Ao longo do tempo, o campo configurado na intersecção entre psicanálise e música também tem sido explorado por diferentes "escolas psicanalíticas" e tendências interpretativas. A revisão bibliográfica realizada por Richard Sterba em 1965 já sublinha que os trabalhos então examinados "[...] refletem a sequência de teorias dominantes no pensamento analítico no período em que [cada artigo] foi escrito"[1]; teoria da libido, narcisismo, inícios do desenvolvimento do ego, compulsão à repetição e agressividade são alguns temas freudianos que, à época e sucessivamente, inspiram as abordagens da música no universo da psicanálise anglo-americana.

Ensaio recente de Samuel Wilson (2018) também repassa as temáticas que os psicanalistas preferencialmente associam à música: primeira infância, organização corporal, aspectos primitivos da mente e da sociedade (sentimento oceânico, ego incipiente, primeiras inscrições psíquicas, gratificações libidinais e narcísicas etc.), instrumento de domínio simbólico sobre aspectos do mundo e do eu/self (linguagem, socialização, sublimação, partilha do universo cultural) e assim por diante. Esse panorama sobre a literatura sugere, pois, que o eixo psicanálise e música possa ser empregado como uma espécie de lente temática para a (re)leitura histórica das tradições teórico-interpretativas do campo psicanalítico.

A mim interessam as questões?- há séculos tratadas pela Filosofia?- ligadas aos efeitos que a música exerce sobre o sujeito. Particularmente, as que giram em torno de uma compreensão psicanalítica da escuta musical: a predileção por esta, a proveniência do prazer (ou desprazer) suscitado no ouvinte, a natureza cognitivo-emocional da afetação e sua caracterização metapsicológica, as especificidades desses efeitos em relação aos obtidos com outras linguagens artísticas, e assim por diante.
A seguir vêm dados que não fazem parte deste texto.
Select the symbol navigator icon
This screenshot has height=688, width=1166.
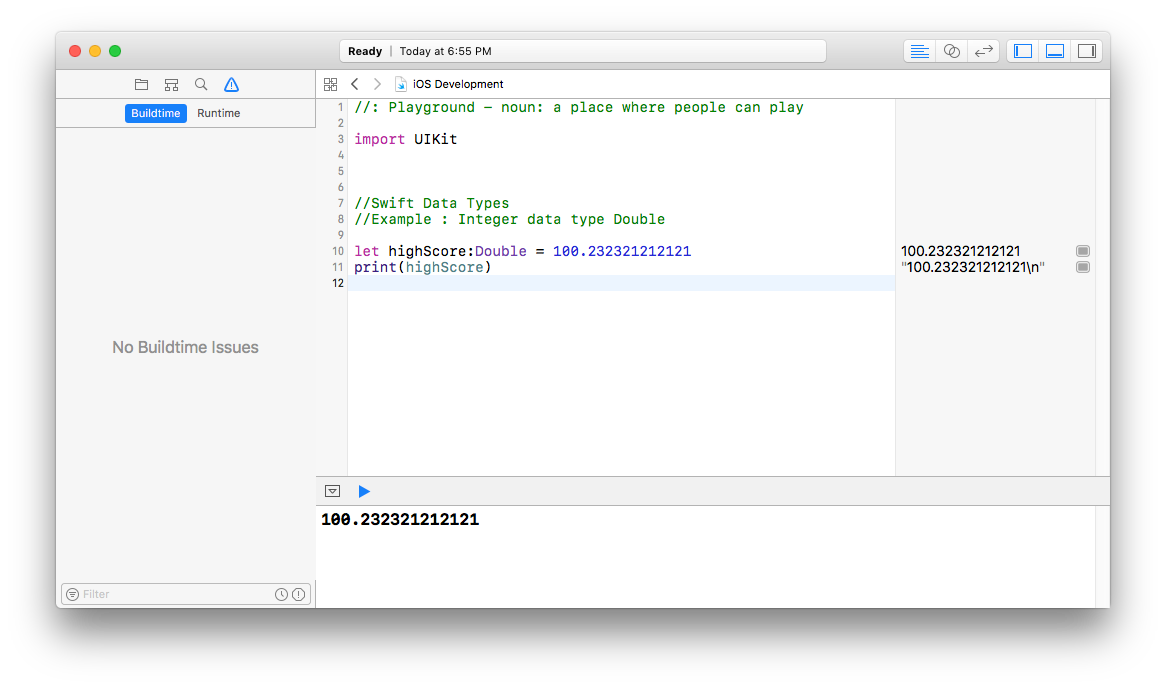tap(171, 84)
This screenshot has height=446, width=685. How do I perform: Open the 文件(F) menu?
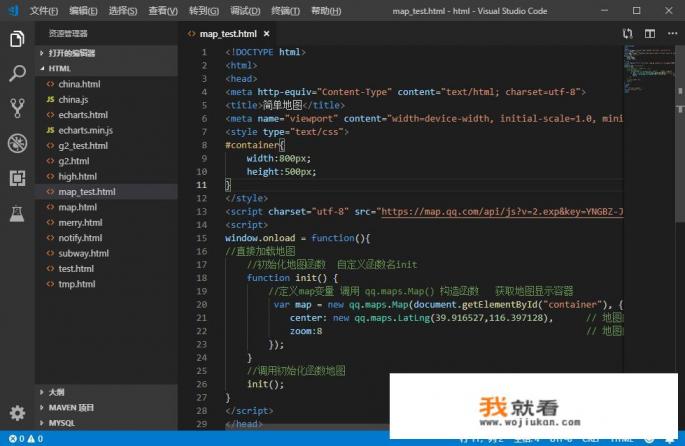point(43,10)
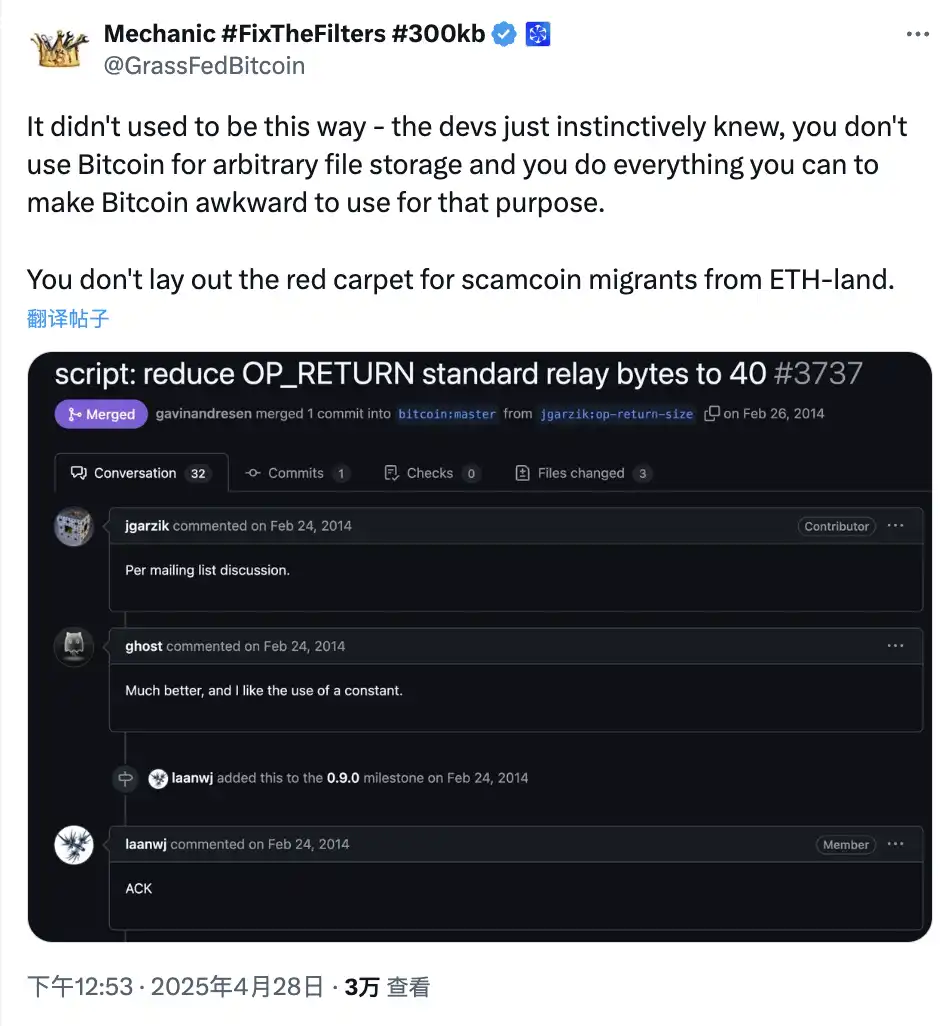Click the purple Merged status badge
This screenshot has width=944, height=1026.
click(x=101, y=414)
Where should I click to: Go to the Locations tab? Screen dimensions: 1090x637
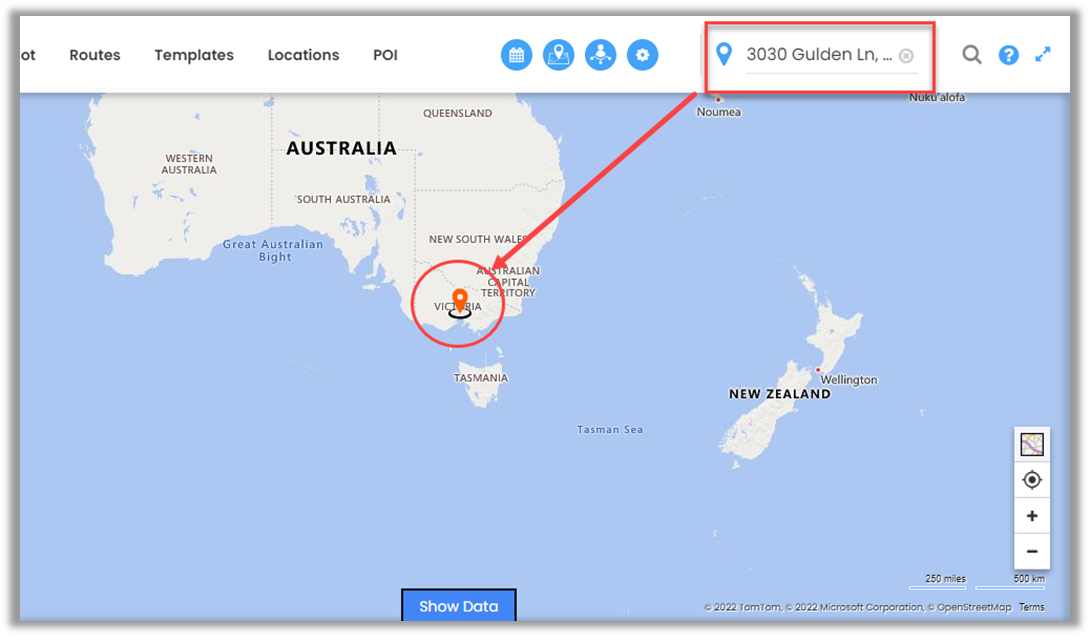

Tais preocupações levaram-me ao encontro das contribuições trazidas por Heinz Kohut (1913-1981) nos dois trabalhos seminais acima referidos. O primeiro deles tem a coautoria do maestro Siegmund Levarie, um vienense emigrado para os EUA e em companhia de quem Kohut testemunhou as reações negativas do público universitário a concertos que apresentavam obras inovadoras, como as de Bela Bartók. As reflexões conjuntas sobre a hostilidade à novidade musical foram o ponto de partida para as principais teses de Kohut, comentadas em artigo anterior[2].

Muito resumidamente, para Kohut o prazer na escuta musical deriva da capacidade egoica de dominar estímulos auditivos complexos. No início da vida, o ego incipiente luta para organizar e dar sentido aos eventos sonoros (ex.: ruídos) que invadem o bebê e que são por ele vivenciados como altamente ameaçadores. Aos poucos, o ego vai ganhando recursos para identificar e lidar com esses estímulos, tornando-os menos perturbadores. Ora, a música é dotada de uma organização interna que facilita a tarefa egoica de reconhecer e dominar os eventos sonoros. O uso de tonalidade, convenções de início/fim e ritmo regular são exemplos de parâmetros que lhe conferem alguma previsibilidade. Daí que o prazer obtido com a escuta musical adviria, segundo Kohut, dessa possibilidade de exercer um domínio ativo sobre uma situação originalmente, e sempre potencialmente, traumática. Não é difícil perceber que o paradigma teórico subjacente é o da célebre brincadeira do Fort-Da (descrita por Freud em 1920 e por meio da qual seu neto tentava conter/simbolizar a angústia sentida com a ausência da mãe).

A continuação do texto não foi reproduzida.